SIGSEGV on use after free of native X11 Display* at XEventsQueued in DisplayDriver.DispatchMessages0. This potentially happens when an application destroys the NEWT Window/Display from an action being called directly from DisplayDriver.DispatchMessages0 (itself), i.e. keyboard or mouse input. DisplayDriver.DispatchMessages0 stays in the event loop and the next XEventsQueued call causes a SIGSEGV due to already deleted display driver connection and hence invalid native X11 Display*. Perhaps mitigate by asking the JavaObject DisplayDriver whether it is still alive - since we might have not other means to validate the X11 DisplayDriver* after free.
This issue may also exist for other Windowing System drivers, where the native (dispatch) method sticks to a loop and still (re)uses the window or display handle.
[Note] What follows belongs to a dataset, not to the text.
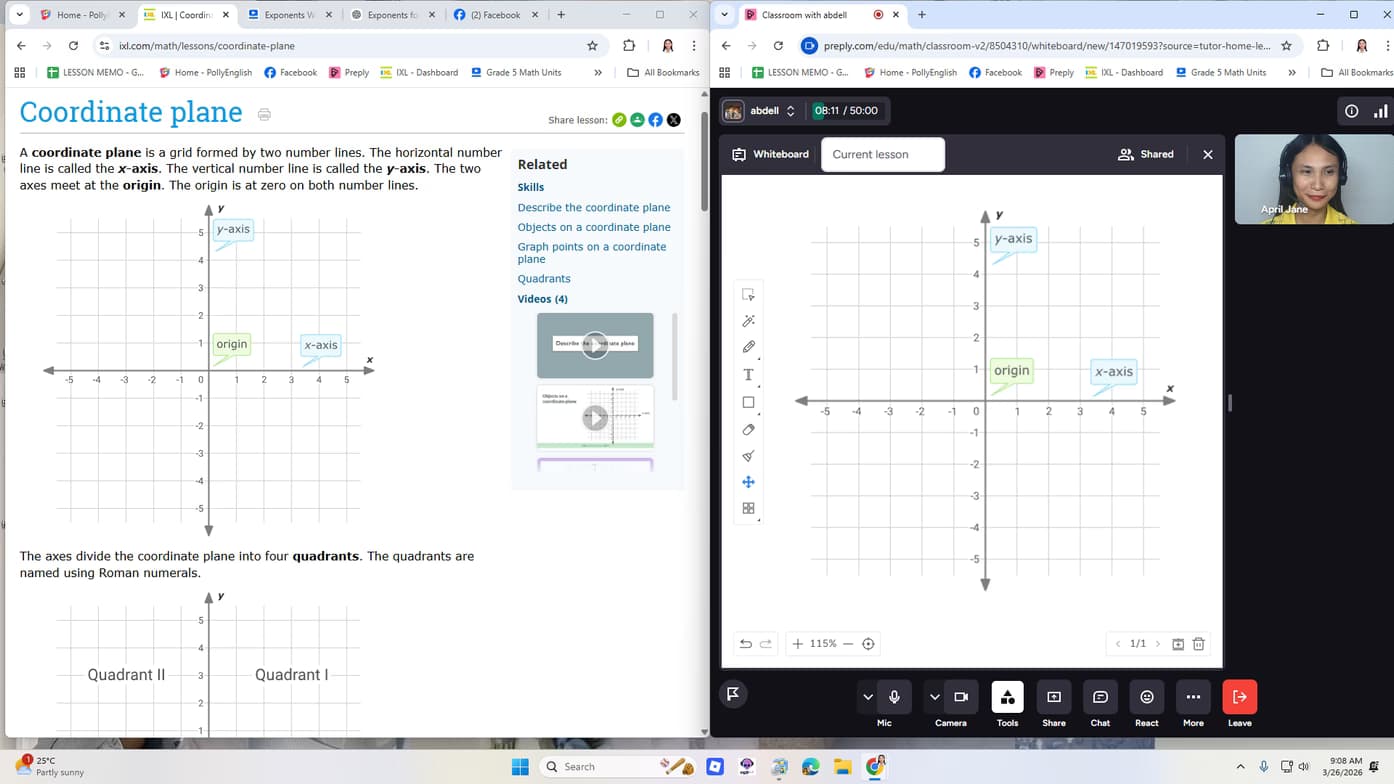This screenshot has height=784, width=1394.
Task: Choose the rectangle Shape tool
Action: pos(748,402)
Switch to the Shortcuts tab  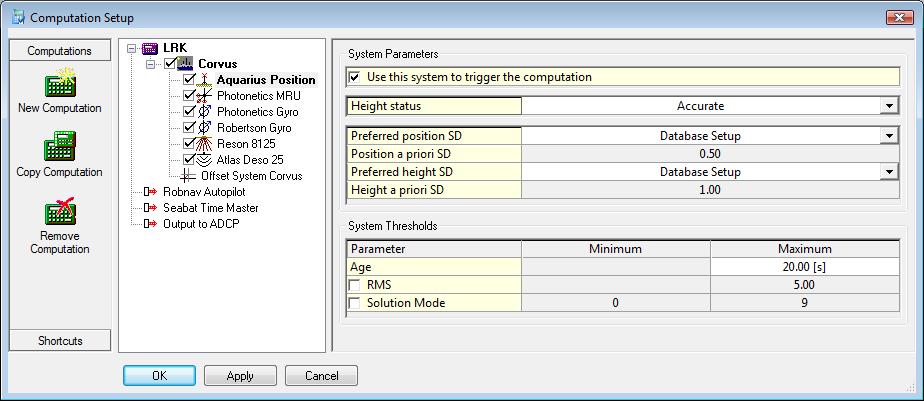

One is WindowsWindow, where touch events are looped, but such handler could have closed the window.
Querying the status of a window / display instance before dispatching might not be good enough - resource could already be GC'ed, so we also would need to query jobject status - would imply an addition Java callback +++ Instead, let's do the sweaty work of having the Java callbacks return a boolean with the value Window.isNativeValid(). This way the dispatch logic - can bail out right away w/o using the resource anymore - must be reviewed by myself due to changed Call{Void->Boolean}*(..) invocation change. This review shall resolve potential similar issues. ...
commit f842843df2c77f5badaace6858d3336151ce0827 ... This fix: Having the Java callbacks return a boolean with the value Window.isNativeValid(). This way the dispatch logic - can bail out right away w/o using the resource anymore - must be reviewed by myself due to changed Call{Void->Boolean}*(..) invocation change. This review shall resolve potential similar issues. +++ Tested on X11/Linux/GNU, Windows and MacOS with new TestDestroyGLAutoDrawableNewtAWT, which tests all destruction invocation variants.